*WHAT YOU ARE ASKED TO DO*. Please transcribe the data that follows, keeping every line exact.

(Records from a dataset)
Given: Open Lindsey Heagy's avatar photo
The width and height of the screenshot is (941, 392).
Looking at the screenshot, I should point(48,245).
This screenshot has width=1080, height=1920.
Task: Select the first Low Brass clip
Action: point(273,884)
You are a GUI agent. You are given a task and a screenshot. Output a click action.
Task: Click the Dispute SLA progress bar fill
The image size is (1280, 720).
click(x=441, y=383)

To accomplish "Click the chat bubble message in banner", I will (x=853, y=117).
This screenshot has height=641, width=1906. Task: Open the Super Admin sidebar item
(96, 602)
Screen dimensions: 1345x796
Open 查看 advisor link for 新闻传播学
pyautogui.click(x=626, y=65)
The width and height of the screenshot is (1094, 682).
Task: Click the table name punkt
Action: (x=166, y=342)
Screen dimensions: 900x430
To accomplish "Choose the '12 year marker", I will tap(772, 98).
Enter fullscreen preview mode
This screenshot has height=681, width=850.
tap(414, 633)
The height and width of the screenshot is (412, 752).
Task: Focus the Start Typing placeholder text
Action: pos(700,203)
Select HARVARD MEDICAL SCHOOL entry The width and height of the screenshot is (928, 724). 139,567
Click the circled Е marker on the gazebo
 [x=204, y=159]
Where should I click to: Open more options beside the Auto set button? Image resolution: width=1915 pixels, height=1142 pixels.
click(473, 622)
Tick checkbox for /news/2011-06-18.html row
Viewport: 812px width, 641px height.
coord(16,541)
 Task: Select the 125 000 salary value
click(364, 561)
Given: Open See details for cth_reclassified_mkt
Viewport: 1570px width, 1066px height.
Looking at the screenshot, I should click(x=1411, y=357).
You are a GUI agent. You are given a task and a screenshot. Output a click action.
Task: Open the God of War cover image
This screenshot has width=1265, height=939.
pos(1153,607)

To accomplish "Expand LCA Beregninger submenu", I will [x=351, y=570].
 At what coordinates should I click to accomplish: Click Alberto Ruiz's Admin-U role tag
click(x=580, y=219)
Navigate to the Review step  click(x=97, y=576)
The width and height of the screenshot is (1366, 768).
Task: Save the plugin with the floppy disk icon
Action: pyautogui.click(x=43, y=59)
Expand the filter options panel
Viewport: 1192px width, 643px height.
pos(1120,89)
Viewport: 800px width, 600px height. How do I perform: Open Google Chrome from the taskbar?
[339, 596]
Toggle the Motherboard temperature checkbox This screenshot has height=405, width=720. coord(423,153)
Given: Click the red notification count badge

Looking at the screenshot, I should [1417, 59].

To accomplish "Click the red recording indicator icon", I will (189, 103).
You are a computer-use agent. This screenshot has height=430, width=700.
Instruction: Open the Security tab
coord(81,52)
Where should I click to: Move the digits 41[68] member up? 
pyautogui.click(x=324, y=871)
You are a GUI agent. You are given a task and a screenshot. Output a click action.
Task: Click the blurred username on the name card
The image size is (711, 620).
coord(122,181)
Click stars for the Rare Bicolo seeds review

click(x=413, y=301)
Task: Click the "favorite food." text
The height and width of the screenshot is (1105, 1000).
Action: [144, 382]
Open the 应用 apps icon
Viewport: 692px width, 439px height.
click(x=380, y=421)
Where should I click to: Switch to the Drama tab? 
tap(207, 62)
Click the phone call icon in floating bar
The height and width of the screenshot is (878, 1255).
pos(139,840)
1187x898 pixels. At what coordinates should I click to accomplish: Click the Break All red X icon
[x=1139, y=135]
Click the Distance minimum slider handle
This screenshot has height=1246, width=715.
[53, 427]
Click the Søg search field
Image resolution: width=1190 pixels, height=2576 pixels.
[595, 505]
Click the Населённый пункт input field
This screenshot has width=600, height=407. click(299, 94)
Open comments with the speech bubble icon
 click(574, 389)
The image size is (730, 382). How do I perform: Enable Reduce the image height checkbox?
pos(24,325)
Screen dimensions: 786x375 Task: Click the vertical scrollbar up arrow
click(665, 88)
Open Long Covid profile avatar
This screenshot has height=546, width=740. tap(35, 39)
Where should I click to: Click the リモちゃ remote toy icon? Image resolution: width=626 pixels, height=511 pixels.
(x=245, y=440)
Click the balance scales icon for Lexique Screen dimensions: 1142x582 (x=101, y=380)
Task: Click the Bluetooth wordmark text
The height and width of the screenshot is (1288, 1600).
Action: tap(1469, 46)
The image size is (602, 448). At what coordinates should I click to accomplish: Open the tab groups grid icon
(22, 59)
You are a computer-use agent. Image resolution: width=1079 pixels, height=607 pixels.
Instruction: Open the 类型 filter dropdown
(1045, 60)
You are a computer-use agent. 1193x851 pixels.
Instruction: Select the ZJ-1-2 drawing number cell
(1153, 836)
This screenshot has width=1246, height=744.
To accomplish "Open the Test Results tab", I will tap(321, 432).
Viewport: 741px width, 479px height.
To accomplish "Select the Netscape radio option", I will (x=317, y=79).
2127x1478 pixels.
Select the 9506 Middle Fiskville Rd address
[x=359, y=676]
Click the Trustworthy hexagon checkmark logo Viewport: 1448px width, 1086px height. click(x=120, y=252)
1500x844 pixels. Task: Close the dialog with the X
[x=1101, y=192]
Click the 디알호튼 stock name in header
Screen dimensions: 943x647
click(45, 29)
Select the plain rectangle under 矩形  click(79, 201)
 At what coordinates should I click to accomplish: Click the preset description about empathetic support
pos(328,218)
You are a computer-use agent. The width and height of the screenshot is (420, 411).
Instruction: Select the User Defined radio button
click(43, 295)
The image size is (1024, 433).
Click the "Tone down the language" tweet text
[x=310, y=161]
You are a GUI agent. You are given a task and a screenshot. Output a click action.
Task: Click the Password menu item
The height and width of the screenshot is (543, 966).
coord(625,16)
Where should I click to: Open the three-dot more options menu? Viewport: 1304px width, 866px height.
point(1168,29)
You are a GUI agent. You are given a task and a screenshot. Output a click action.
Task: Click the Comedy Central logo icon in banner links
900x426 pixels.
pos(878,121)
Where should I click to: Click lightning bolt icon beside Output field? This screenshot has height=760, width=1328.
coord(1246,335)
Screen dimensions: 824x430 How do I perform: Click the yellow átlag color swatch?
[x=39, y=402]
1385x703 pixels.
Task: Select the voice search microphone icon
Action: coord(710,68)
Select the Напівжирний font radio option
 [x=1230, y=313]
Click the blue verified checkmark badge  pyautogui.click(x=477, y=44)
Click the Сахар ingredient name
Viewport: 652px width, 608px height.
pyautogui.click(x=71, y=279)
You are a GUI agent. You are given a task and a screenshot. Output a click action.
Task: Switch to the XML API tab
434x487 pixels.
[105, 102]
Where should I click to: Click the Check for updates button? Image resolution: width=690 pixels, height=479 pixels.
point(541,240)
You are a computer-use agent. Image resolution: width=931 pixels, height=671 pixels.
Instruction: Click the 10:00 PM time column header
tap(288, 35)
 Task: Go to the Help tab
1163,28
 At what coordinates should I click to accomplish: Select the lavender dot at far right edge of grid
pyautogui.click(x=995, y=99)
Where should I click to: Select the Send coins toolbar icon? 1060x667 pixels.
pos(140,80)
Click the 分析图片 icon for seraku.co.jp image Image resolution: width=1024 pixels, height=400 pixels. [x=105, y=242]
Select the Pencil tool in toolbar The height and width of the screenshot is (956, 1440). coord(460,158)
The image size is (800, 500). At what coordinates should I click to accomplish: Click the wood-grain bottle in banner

*FINISHED EXERCISE*.
Given: Open Lindsey Heagy's avatar photo
The width and height of the screenshot is (941, 392).
Looking at the screenshot, I should point(48,245).
This screenshot has width=1080, height=1920.
Task: Select the first Low Brass clip
Action: point(273,884)
You are a GUI agent. You are given a task and a screenshot. Output a click action.
Task: Click the Dispute SLA progress bar fill
The image size is (1280, 720).
click(x=441, y=383)

To accomplish "Click the chat bubble message in banner", I will (x=853, y=117).
This screenshot has height=641, width=1906. Task: Open the Super Admin sidebar item
(96, 602)
Screen dimensions: 1345x796
Open 查看 advisor link for 新闻传播学
pyautogui.click(x=626, y=65)
The width and height of the screenshot is (1094, 682).
Task: Click the table name punkt
Action: (x=166, y=342)
Screen dimensions: 900x430
To accomplish "Choose the '12 year marker", I will tap(772, 98).
Enter fullscreen preview mode
This screenshot has height=681, width=850.
tap(414, 633)
The height and width of the screenshot is (412, 752).
Task: Focus the Start Typing placeholder text
Action: pos(700,203)
Select HARVARD MEDICAL SCHOOL entry The width and height of the screenshot is (928, 724). 139,567
Click the circled Е marker on the gazebo
 [x=204, y=159]
Where should I click to: Open more options beside the Auto set button? Image resolution: width=1915 pixels, height=1142 pixels.
click(473, 622)
Tick checkbox for /news/2011-06-18.html row
Viewport: 812px width, 641px height.
coord(16,541)
 Task: Select the 125 000 salary value
click(364, 561)
Given: Open See details for cth_reclassified_mkt
Viewport: 1570px width, 1066px height.
Looking at the screenshot, I should click(x=1411, y=357).
You are a GUI agent. You are given a task and a screenshot. Output a click action.
Task: Open the God of War cover image
This screenshot has width=1265, height=939.
pos(1153,607)

To accomplish "Expand LCA Beregninger submenu", I will [x=351, y=570].
 At what coordinates should I click to accomplish: Click Alberto Ruiz's Admin-U role tag
click(x=580, y=219)
Navigate to the Review step  click(x=97, y=576)
The width and height of the screenshot is (1366, 768).
Task: Save the plugin with the floppy disk icon
Action: pyautogui.click(x=43, y=59)
Expand the filter options panel
Viewport: 1192px width, 643px height.
pos(1120,89)
Viewport: 800px width, 600px height. How do I perform: Open Google Chrome from the taskbar?
[339, 596]
Toggle the Motherboard temperature checkbox This screenshot has height=405, width=720. coord(423,153)
Given: Click the red notification count badge

Looking at the screenshot, I should [1417, 59].

To accomplish "Click the red recording indicator icon", I will (189, 103).
You are a computer-use agent. This screenshot has height=430, width=700.
Instruction: Open the Security tab
coord(81,52)
Where should I click to: Move the digits 41[68] member up? 
pyautogui.click(x=324, y=871)
You are a GUI agent. You are given a task and a screenshot. Output a click action.
Task: Click the blurred username on the name card
The image size is (711, 620).
coord(122,181)
Click stars for the Rare Bicolo seeds review

click(x=413, y=301)
Task: Click the "favorite food." text
The height and width of the screenshot is (1105, 1000).
Action: [144, 382]
Open the 应用 apps icon
Viewport: 692px width, 439px height.
click(x=380, y=421)
Where should I click to: Switch to the Drama tab? 
tap(207, 62)
Click the phone call icon in floating bar
The height and width of the screenshot is (878, 1255).
pos(139,840)
1187x898 pixels. At what coordinates should I click to accomplish: Click the Break All red X icon
[x=1139, y=135]
Click the Distance minimum slider handle
This screenshot has height=1246, width=715.
[53, 427]
Click the Søg search field
Image resolution: width=1190 pixels, height=2576 pixels.
[595, 505]
Click the Населённый пункт input field
This screenshot has width=600, height=407. click(299, 94)
Open comments with the speech bubble icon
 click(574, 389)
The image size is (730, 382). How do I perform: Enable Reduce the image height checkbox?
pos(24,325)
Screen dimensions: 786x375 Task: Click the vertical scrollbar up arrow
click(665, 88)
Open Long Covid profile avatar
This screenshot has height=546, width=740. tap(35, 39)
Where should I click to: Click the リモちゃ remote toy icon? Image resolution: width=626 pixels, height=511 pixels.
(x=245, y=440)
Click the balance scales icon for Lexique Screen dimensions: 1142x582 (x=101, y=380)
Task: Click the Bluetooth wordmark text
The height and width of the screenshot is (1288, 1600).
Action: tap(1469, 46)
The image size is (602, 448). At what coordinates should I click to accomplish: Open the tab groups grid icon
(22, 59)
You are a computer-use agent. Image resolution: width=1079 pixels, height=607 pixels.
Instruction: Open the 类型 filter dropdown
(1045, 60)
You are a computer-use agent. 1193x851 pixels.
Instruction: Select the ZJ-1-2 drawing number cell
(1153, 836)
This screenshot has width=1246, height=744.
To accomplish "Open the Test Results tab", I will tap(321, 432).
Viewport: 741px width, 479px height.
To accomplish "Select the Netscape radio option", I will (x=317, y=79).
2127x1478 pixels.
Select the 9506 Middle Fiskville Rd address
[x=359, y=676]
Click the Trustworthy hexagon checkmark logo Viewport: 1448px width, 1086px height. click(x=120, y=252)
1500x844 pixels. Task: Close the dialog with the X
[x=1101, y=192]
Click the 디알호튼 stock name in header
Screen dimensions: 943x647
click(45, 29)
Select the plain rectangle under 矩形  click(79, 201)
 At what coordinates should I click to accomplish: Click the preset description about empathetic support
pos(328,218)
You are a computer-use agent. The width and height of the screenshot is (420, 411).
Instruction: Select the User Defined radio button
click(43, 295)
The image size is (1024, 433).
Click the "Tone down the language" tweet text
[x=310, y=161]
You are a GUI agent. You are given a task and a screenshot. Output a click action.
Task: Click the Password menu item
The height and width of the screenshot is (543, 966).
coord(625,16)
Where should I click to: Open the three-dot more options menu? Viewport: 1304px width, 866px height.
point(1168,29)
You are a GUI agent. You are given a task and a screenshot. Output a click action.
Task: Click the Comedy Central logo icon in banner links
900x426 pixels.
pos(878,121)
Where should I click to: Click lightning bolt icon beside Output field? This screenshot has height=760, width=1328.
coord(1246,335)
Screen dimensions: 824x430 How do I perform: Click the yellow átlag color swatch?
[x=39, y=402]
1385x703 pixels.
Task: Select the voice search microphone icon
Action: coord(710,68)
Select the Напівжирний font radio option
 [x=1230, y=313]
Click the blue verified checkmark badge  pyautogui.click(x=477, y=44)
Click the Сахар ingredient name
Viewport: 652px width, 608px height.
pyautogui.click(x=71, y=279)
You are a GUI agent. You are given a task and a screenshot. Output a click action.
Task: Switch to the XML API tab
434x487 pixels.
[105, 102]
Where should I click to: Click the Check for updates button? Image resolution: width=690 pixels, height=479 pixels.
point(541,240)
You are a computer-use agent. Image resolution: width=931 pixels, height=671 pixels.
Instruction: Click the 10:00 PM time column header
tap(288, 35)
 Task: Go to the Help tab
1163,28
 At what coordinates should I click to accomplish: Select the lavender dot at far right edge of grid
pyautogui.click(x=995, y=99)
Where should I click to: Select the Send coins toolbar icon? 1060x667 pixels.
pos(140,80)
Click the 分析图片 icon for seraku.co.jp image Image resolution: width=1024 pixels, height=400 pixels. [x=105, y=242]
Select the Pencil tool in toolbar The height and width of the screenshot is (956, 1440). coord(460,158)
The image size is (800, 500). At what coordinates should I click to accomplish: Click the wood-grain bottle in banner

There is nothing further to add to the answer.